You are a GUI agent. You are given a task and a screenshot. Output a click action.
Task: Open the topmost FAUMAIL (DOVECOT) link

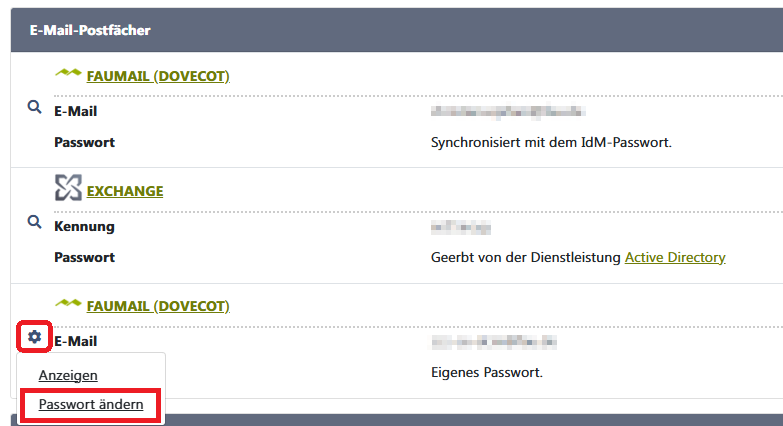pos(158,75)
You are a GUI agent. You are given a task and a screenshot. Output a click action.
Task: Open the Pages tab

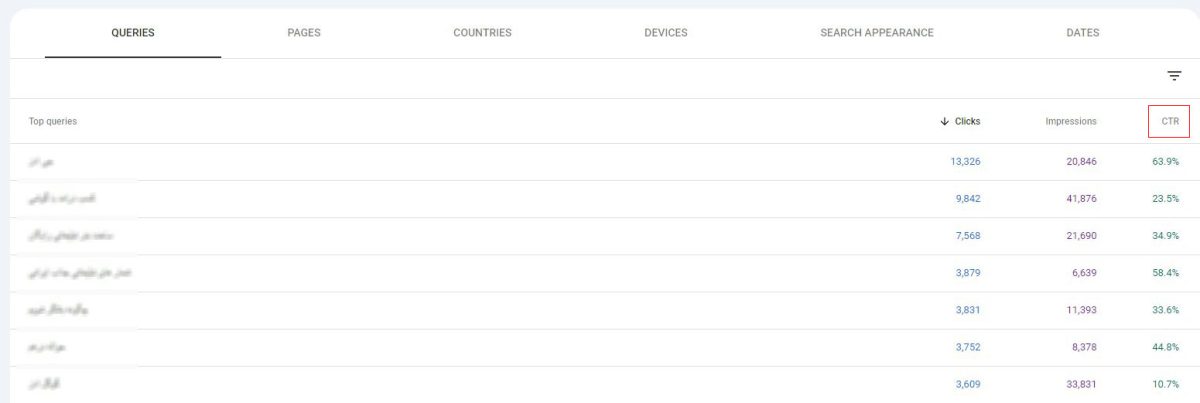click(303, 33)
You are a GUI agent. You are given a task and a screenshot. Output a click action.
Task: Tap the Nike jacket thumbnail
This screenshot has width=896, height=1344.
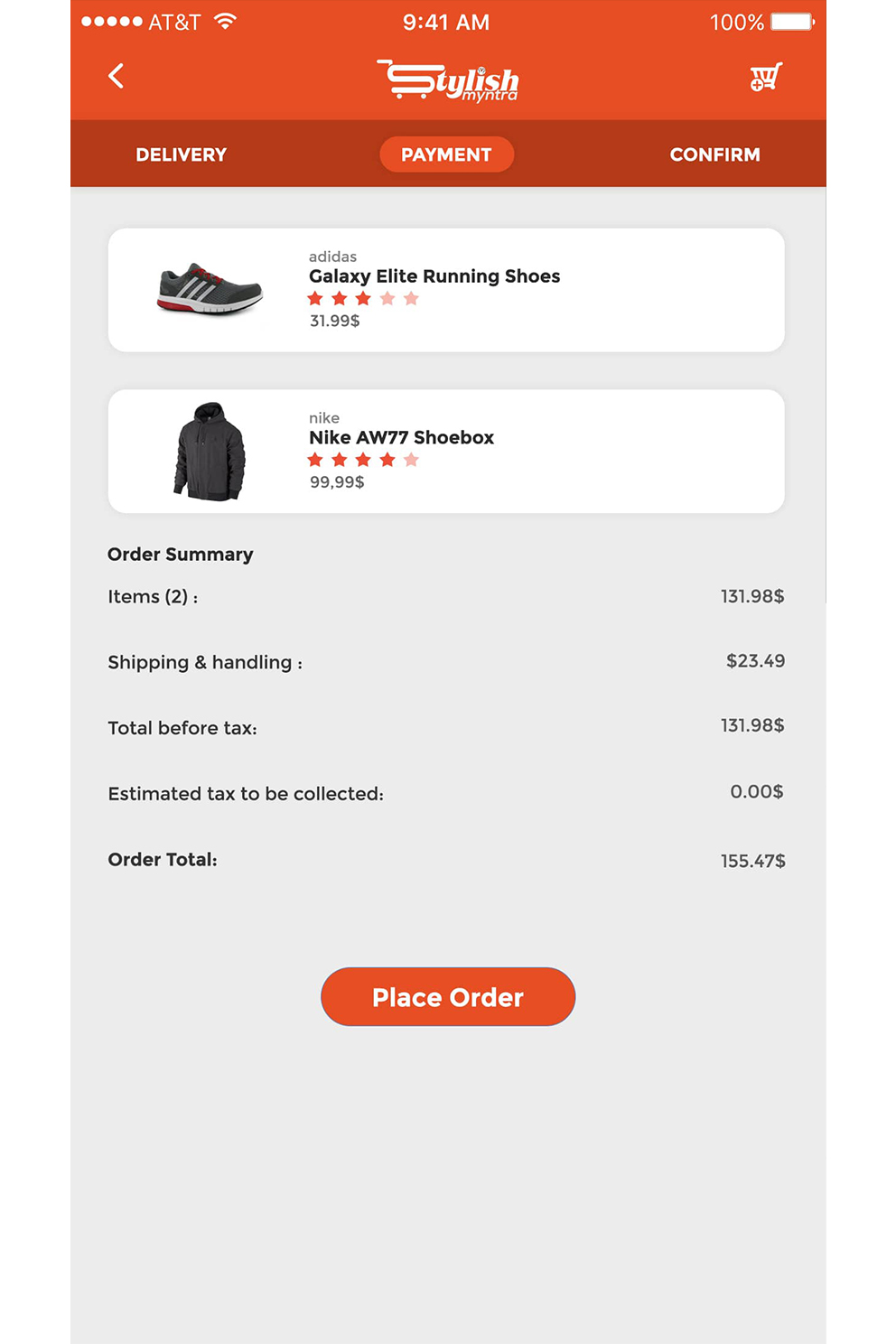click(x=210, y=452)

◆ ◆ ◆ ◆

▸ ACTIVITY: Wherever a picture appears in the records above, skip it and retype everything else exactly.

▸ EXERCISE SOLUTION:
You are a GUI agent. You are given a task and a screenshot. Output a click action.
Task: Open the topmost FAUMAIL (DOVECOT) link

pos(158,75)
You are a GUI agent. You are given a task and a screenshot. Output a click action.
Task: Open the Pages tab

click(303, 33)
You are a GUI agent. You are given a task and a screenshot. Output a click action.
Task: Tap the Nike jacket thumbnail
This screenshot has width=896, height=1344.
click(x=210, y=452)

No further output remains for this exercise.